Material shown section start

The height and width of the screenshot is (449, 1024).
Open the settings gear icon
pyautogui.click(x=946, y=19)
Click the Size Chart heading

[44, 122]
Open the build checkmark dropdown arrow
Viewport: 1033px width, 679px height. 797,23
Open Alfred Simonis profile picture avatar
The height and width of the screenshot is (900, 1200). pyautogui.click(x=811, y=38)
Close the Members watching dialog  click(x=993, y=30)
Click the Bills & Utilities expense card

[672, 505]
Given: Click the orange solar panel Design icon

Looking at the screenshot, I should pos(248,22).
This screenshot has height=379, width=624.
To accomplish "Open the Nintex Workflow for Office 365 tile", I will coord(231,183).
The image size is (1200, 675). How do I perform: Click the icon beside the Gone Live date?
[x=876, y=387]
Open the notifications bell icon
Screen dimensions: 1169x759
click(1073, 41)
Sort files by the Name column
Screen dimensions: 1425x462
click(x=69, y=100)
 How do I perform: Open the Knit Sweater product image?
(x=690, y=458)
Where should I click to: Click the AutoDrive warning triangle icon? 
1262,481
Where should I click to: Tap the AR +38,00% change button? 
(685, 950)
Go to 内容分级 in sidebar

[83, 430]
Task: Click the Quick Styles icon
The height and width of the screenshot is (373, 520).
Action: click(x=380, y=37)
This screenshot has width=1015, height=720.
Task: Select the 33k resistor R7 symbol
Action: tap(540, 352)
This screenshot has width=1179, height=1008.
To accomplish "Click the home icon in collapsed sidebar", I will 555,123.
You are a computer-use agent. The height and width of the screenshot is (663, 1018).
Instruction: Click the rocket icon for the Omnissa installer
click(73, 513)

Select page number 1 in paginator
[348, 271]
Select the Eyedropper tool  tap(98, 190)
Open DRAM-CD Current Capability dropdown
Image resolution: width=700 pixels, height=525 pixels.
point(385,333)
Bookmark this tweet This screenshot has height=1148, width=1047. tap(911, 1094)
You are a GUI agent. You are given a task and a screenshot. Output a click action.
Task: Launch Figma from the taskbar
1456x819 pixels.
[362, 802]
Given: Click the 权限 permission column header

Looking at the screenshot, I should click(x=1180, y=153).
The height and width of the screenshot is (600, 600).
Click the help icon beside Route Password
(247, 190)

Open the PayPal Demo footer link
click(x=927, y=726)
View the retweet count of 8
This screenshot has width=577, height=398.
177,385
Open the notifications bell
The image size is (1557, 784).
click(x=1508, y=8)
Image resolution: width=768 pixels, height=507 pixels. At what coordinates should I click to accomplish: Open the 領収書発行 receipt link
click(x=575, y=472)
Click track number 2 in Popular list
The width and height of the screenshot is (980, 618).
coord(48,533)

Material shown section end

Try it ->
Copy the material above verbatim.

Output ->
The height and width of the screenshot is (449, 1024).
Open the settings gear icon
pyautogui.click(x=946, y=19)
Click the Size Chart heading

[44, 122]
Open the build checkmark dropdown arrow
Viewport: 1033px width, 679px height. 797,23
Open Alfred Simonis profile picture avatar
The height and width of the screenshot is (900, 1200). pyautogui.click(x=811, y=38)
Close the Members watching dialog  click(x=993, y=30)
Click the Bills & Utilities expense card

[672, 505]
Given: Click the orange solar panel Design icon

Looking at the screenshot, I should pos(248,22).
This screenshot has height=379, width=624.
To accomplish "Open the Nintex Workflow for Office 365 tile", I will coord(231,183).
The image size is (1200, 675). How do I perform: Click the icon beside the Gone Live date?
[x=876, y=387]
Open the notifications bell icon
Screen dimensions: 1169x759
click(1073, 41)
Sort files by the Name column
Screen dimensions: 1425x462
click(x=69, y=100)
 How do I perform: Open the Knit Sweater product image?
(x=690, y=458)
Where should I click to: Click the AutoDrive warning triangle icon? 
1262,481
Where should I click to: Tap the AR +38,00% change button? 
(685, 950)
Go to 内容分级 in sidebar

[83, 430]
Task: Click the Quick Styles icon
The height and width of the screenshot is (373, 520).
Action: click(x=380, y=37)
This screenshot has width=1015, height=720.
Task: Select the 33k resistor R7 symbol
Action: tap(540, 352)
This screenshot has width=1179, height=1008.
To accomplish "Click the home icon in collapsed sidebar", I will 555,123.
You are a computer-use agent. The height and width of the screenshot is (663, 1018).
Instruction: Click the rocket icon for the Omnissa installer
click(73, 513)

Select page number 1 in paginator
[348, 271]
Select the Eyedropper tool  tap(98, 190)
Open DRAM-CD Current Capability dropdown
Image resolution: width=700 pixels, height=525 pixels.
point(385,333)
Bookmark this tweet This screenshot has height=1148, width=1047. tap(911, 1094)
You are a GUI agent. You are given a task and a screenshot. Output a click action.
Task: Launch Figma from the taskbar
1456x819 pixels.
[362, 802]
Given: Click the 权限 permission column header

Looking at the screenshot, I should click(x=1180, y=153).
The height and width of the screenshot is (600, 600).
Click the help icon beside Route Password
(247, 190)

Open the PayPal Demo footer link
click(x=927, y=726)
View the retweet count of 8
This screenshot has width=577, height=398.
177,385
Open the notifications bell
The image size is (1557, 784).
click(x=1508, y=8)
Image resolution: width=768 pixels, height=507 pixels. At what coordinates should I click to accomplish: Open the 領収書発行 receipt link
click(x=575, y=472)
Click track number 2 in Popular list
The width and height of the screenshot is (980, 618).
coord(48,533)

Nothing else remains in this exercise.